### EXERCISE PASSAGE
---------------

After weeks of speculation on whether or not Last Instalment would be prevented by the racing authorities from taking his place in Friday's Cheltenham Gold Cup it appears the elements now look the biggest threat to Ireland's main hope of "blue-riband" success.
The Gigginstown Stud-owned star left for Cheltenham yesterday and will be met by ground conditions officially described as good to soft when he is taken out onto the track this morning.
Connections insist Last Instalment needs conditions on the easy side if he is to take his chance having spent almost two years on the sidelines with two separate bouts of leg trouble. He returned to action in January and scored a scintillating Hennessy victory last month that propelled him to the forefront of the Gold Cup betting.
Since then trainer Philip Fenton has been embroiled in controversy surrounding charges of possession of unlicensed medicines, including anabolic steroids, with a hearing adjourned to next week. But the Co Tipperary-based trainer has a more immediate task in deciding midweek if Last Instalment's trip across the Irish Sea will have been in vain.
"A decision will be made over there later in the week. We'll see how the ground is riding, and we'll have the course walked a couple of times. We'll be making a decision as late as possible," Fenton said yesterday.
“We hope there might be a bit of frost to keep a bit of moisture in the ground. The horse is in good shape.”
The elements don’t look like co-operating though with the forecast for the coming week predominantly dry and a projected highest temperature of 19 degrees. Clerk of the course Simon Claisse hasn’t even ruled out watering for the final two days of the festival.

---------------

### EXERCISE DATA
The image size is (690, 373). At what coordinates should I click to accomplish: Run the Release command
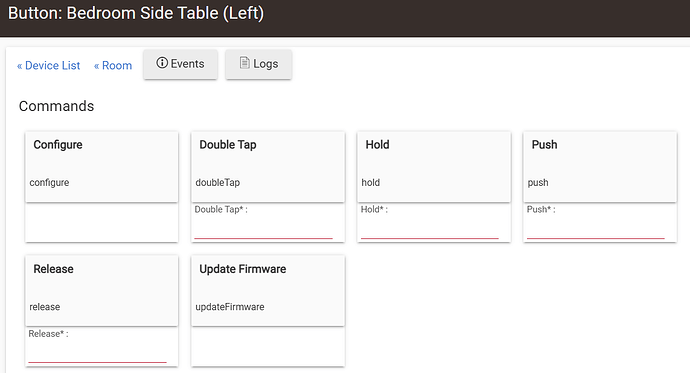tap(102, 291)
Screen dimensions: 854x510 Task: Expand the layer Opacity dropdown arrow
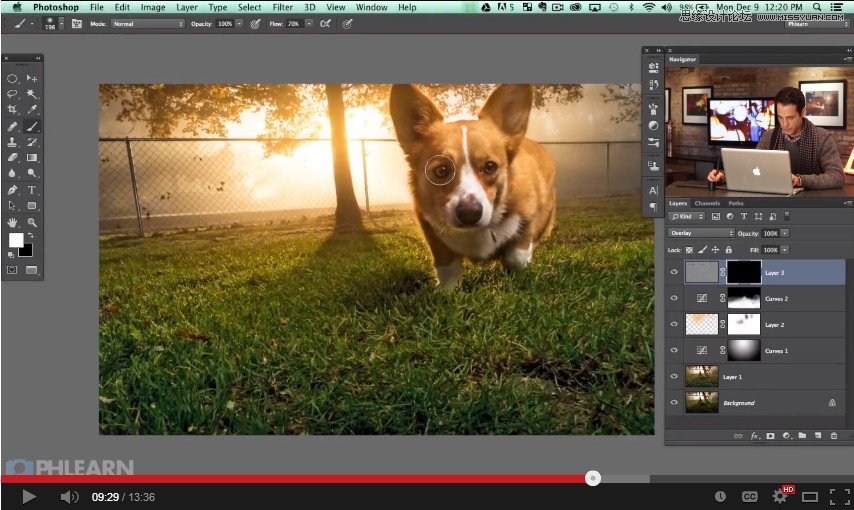785,233
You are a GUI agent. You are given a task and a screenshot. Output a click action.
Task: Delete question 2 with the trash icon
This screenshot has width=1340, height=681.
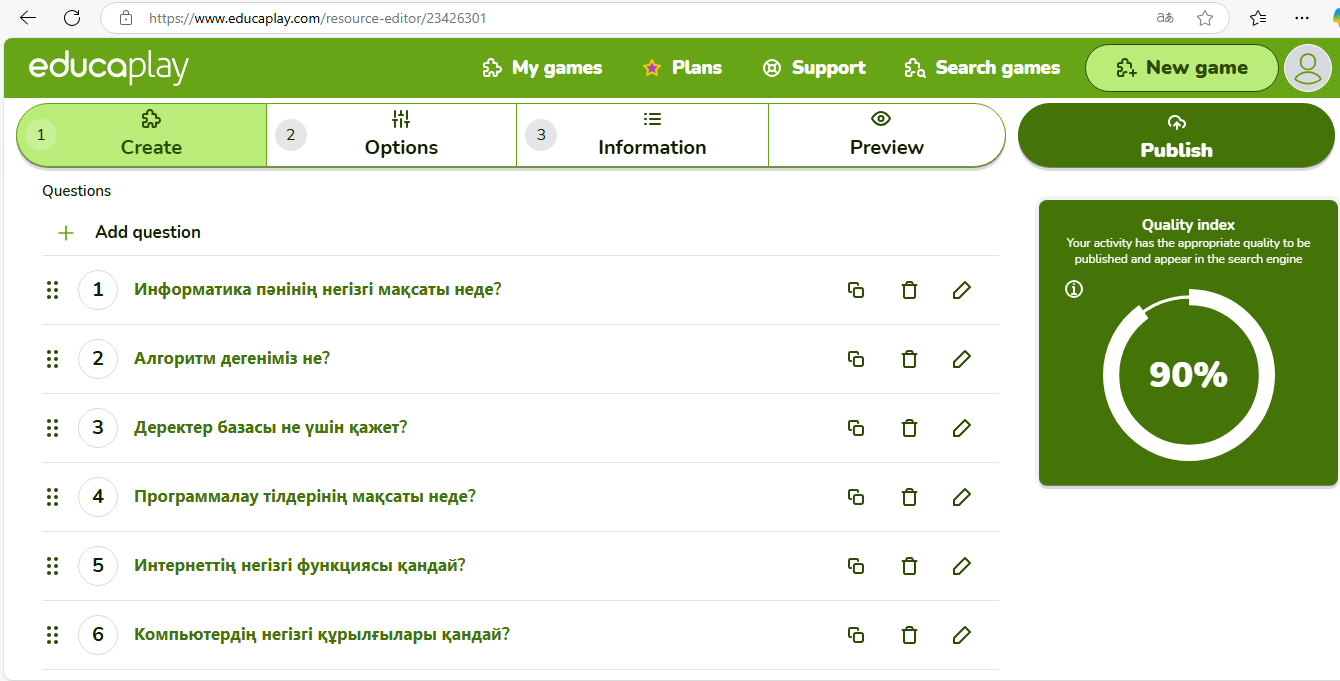tap(909, 359)
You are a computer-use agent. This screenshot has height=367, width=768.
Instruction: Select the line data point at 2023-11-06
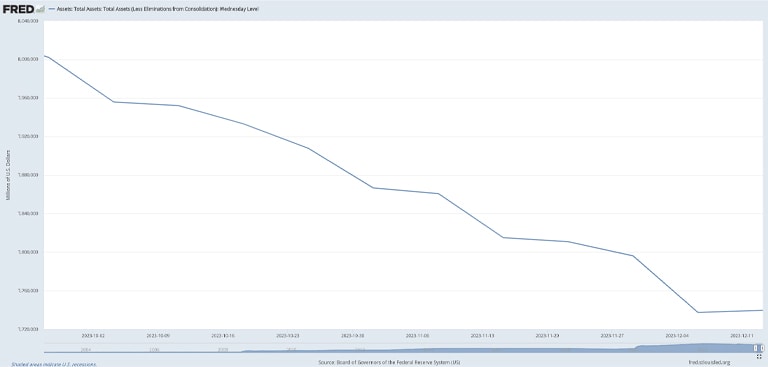pos(438,194)
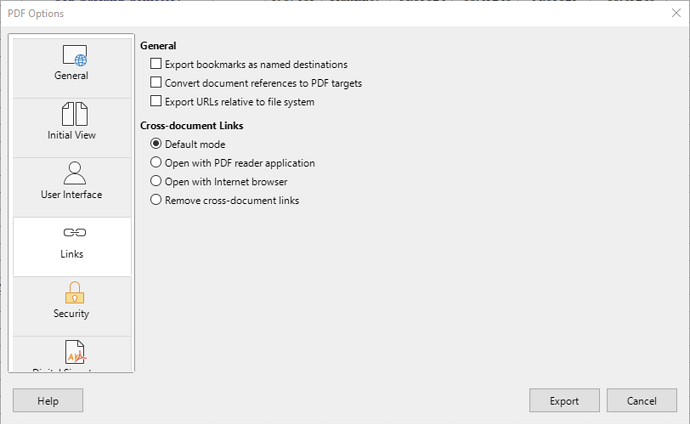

---------------

### INSTRUCTIONS TO FOLLOW
In the article on Last Instalment above, rewrite the paragraph that begins "Connections insist Last Instalment needs" as a short list of its main facts.

### RESULT FOR THIS EXERCISE
- Connections say Last Instalment needs easy ground if he is to run.
- He spent almost two years on the sidelines with two separate bouts of leg trouble.
- He returned to action in January.
- Last month he won the Hennessy impressively, which put him at the front of the Gold Cup betting.